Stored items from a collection
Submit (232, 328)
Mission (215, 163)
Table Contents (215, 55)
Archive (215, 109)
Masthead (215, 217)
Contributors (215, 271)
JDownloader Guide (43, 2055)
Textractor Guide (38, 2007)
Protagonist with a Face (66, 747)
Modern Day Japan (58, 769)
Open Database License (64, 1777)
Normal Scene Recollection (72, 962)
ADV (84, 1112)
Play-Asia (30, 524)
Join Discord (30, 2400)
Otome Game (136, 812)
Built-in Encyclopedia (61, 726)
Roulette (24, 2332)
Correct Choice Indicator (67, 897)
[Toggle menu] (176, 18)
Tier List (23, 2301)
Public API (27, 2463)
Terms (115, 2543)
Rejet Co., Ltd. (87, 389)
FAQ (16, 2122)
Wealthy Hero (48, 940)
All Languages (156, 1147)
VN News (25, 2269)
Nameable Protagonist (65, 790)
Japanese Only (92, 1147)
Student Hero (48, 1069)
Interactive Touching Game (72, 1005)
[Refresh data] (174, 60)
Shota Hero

> Exercise prompt
Once you have read the entries above, copy them out exactly as they were given.

> Solution for this problem
Submit (232, 328)
Mission (215, 163)
Table Contents (215, 55)
Archive (215, 109)
Masthead (215, 217)
Contributors (215, 271)
JDownloader Guide (43, 2055)
Textractor Guide (38, 2007)
Protagonist with a Face (66, 747)
Modern Day Japan (58, 769)
Open Database License (64, 1777)
Normal Scene Recollection (72, 962)
ADV (84, 1112)
Play-Asia (30, 524)
Join Discord (30, 2400)
Otome Game (136, 812)
Built-in Encyclopedia (61, 726)
Roulette (24, 2332)
Correct Choice Indicator (67, 897)
[Toggle menu] (176, 18)
Tier List (23, 2301)
Public API (27, 2463)
Terms (115, 2543)
Rejet Co., Ltd. (87, 389)
FAQ (16, 2122)
Wealthy Hero (48, 940)
All Languages (156, 1147)
VN News (25, 2269)
Nameable Protagonist (65, 790)
Japanese Only (92, 1147)
Student Hero (48, 1069)
Interactive Touching Game (72, 1005)
[Refresh data] (174, 60)
Shota Hero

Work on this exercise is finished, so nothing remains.